Speaking after Monday’s decision, progressive cause lawyers accused the Court of undermining a premier civil rights statute.

"The Reconstruction Congress recognized that African-American people must be placed on an equal footing with white people in their ability to access economic opportunity," said NAACP Legal Defense Fund president Sherrilyn Ifill. "Today, the Supreme Court undermined that important commitment, ruling that a defendant may escape liability even if racial discrimination played a role in its decision, and places instead an additional burden on plaintiffs at the very outset of their litigation."

States have leeway to define insanity defense, Court rules

Another decision, No 18-6135 Kahler v. Kansas, involved the Constitution and the insanity defense. The issue was whether the Constitution requires the states to adopt a traditional form of the insanity defense, in which a defendant is not culpable for his crimes if he could not tell the difference between right and wrong due to mental illness.

Defendant James Kraig Kahler murdered his wife, their two daughters, and his mother-in-law over the Thanksgiving holiday in 2009. At trial, Kahler wanted to raise the traditional insanity defense and argue he had no moral capacity to judge right from wrong because of clinical depression.

Kansas does not allow that kind of insanity defense.

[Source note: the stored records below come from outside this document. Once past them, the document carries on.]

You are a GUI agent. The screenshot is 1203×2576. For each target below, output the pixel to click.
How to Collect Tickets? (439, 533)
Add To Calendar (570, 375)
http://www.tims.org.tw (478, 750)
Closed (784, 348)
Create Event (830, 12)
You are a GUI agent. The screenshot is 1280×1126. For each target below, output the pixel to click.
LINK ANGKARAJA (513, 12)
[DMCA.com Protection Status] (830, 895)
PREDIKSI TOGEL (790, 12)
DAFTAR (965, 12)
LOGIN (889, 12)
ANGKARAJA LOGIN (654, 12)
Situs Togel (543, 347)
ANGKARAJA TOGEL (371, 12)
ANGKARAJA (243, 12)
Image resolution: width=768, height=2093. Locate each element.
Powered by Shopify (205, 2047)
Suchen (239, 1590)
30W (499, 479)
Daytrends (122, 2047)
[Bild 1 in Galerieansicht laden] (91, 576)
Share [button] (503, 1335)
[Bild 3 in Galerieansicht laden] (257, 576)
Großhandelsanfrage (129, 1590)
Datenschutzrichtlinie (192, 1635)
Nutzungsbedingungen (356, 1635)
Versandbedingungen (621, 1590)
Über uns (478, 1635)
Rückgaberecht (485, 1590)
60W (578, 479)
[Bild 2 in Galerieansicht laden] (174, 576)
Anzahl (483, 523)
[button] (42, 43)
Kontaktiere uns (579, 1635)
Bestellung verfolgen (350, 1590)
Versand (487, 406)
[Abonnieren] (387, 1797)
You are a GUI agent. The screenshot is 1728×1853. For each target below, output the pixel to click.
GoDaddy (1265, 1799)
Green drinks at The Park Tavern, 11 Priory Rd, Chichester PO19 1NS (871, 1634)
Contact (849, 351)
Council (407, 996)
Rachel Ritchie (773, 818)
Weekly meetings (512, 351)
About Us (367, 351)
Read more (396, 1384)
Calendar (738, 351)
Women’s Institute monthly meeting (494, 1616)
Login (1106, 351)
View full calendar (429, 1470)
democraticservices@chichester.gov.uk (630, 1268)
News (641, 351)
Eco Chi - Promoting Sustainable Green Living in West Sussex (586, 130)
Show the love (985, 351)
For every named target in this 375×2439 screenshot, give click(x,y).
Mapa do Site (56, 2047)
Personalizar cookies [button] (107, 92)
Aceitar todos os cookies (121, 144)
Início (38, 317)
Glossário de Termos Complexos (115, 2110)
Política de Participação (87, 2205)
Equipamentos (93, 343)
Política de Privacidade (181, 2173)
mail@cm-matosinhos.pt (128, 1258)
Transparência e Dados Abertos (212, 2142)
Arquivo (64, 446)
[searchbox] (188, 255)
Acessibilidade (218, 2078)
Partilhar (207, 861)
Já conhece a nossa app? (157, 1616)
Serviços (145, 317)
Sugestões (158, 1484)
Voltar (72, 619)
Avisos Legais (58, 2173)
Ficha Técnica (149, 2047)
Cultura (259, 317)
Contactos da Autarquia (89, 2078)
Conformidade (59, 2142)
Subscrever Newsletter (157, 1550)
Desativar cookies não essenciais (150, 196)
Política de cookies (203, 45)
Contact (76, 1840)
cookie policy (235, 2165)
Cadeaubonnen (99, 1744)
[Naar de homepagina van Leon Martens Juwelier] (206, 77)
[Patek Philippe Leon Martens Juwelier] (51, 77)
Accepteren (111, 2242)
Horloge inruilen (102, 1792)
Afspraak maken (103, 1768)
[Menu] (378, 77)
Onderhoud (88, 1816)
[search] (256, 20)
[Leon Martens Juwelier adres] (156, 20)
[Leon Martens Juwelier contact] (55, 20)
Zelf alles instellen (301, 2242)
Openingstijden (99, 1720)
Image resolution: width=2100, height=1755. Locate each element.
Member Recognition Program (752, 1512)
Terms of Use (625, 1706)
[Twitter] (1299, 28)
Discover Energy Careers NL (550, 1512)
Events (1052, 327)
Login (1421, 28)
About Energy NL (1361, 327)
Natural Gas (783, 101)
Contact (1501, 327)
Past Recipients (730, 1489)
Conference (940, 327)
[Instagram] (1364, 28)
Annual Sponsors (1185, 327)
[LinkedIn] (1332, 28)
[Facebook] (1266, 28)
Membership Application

Instead, defendants can argue they didn’t form the intent necessary to commit a crime due to mental illness.

Writing for the majority, Justice Elena Kagan said the Constitution does not require a specific test of insanity. She also noted the state takes mental health into consideration during sentencing, allowing for reduced jail time or commitment to a medical facility. The Court’s five conservatives joined Kagan’s opinion.

"That choice is for Kansas to make—and, if it wishes, to remake and remake again as the future unfolds," Kagan wrote. "No insanity rule in this country’s heritage or history was ever so settled as to tie a state’s hands centuries later."

In dissent, Justice Stephen Breyer laid out two scenarios. In the first, a man kills a person he thought was a dog due to mental illness. In the second, one mentally ill man kills another person believing a dog ordered him to do so. In Kansas, Breyer said, the first man would be acquitted and the second convicted, even though both are mentally ill. Justices Ruth Bader Ginsburg and Sonia Sotomayor joined Breyer’s dissent.

Kansas’s law will result in the conviction of "a broad swath of defendants who are obviously insane and would be adjudged not guilty under any traditional form of the defense," Breyer wrote.

State pirates copyrights of Blackbeard’s shipwreck

Kagan delivered a second majority opinion on Monday in No. 18-877 Allen v. Cooper, which involved copyrights and the pirate Blackbeard. The flagship of Blackbeard’s pirate fleet, the Queen Anne’s Revenge, ran aground on a sandbar off the coast of North Carolina in 1717. An aquatic salvage company called Intersal Inc. located the wreck in 1996. The company hired videographer Frederick Allen to document its salvage activities.

Though Allen holds copyrights for his pictures and videos, officials in North Carolina repeatedly published his works without permission on state websites and in state newsletters. "Call it a modern form of piracy," Kagan quipped.

Allen sued. Though the Constitution shields the states from most lawsuits, Allen relied on a law Congress enacted in 1990 called the Copyright Remedy Clarification Act. That legislation held the states cannot invoke immunity in copyright infringement lawsuits.

The High Court Monday said the CRCA is invalid, citing a precedent from 1999. The Court, however, said Congress can have another run at adopting a law like the CRCA, provided it first identifies many instances of states violating copyright protections without compensating victims.

"That kind of tailored statute can effectively stop states from behaving as copyright pirates," Kagan wrote. "Even while respecting constitutional limits, it can bring digital Blackbeards to justice."

The Court has not yet scheduled its next opinion day.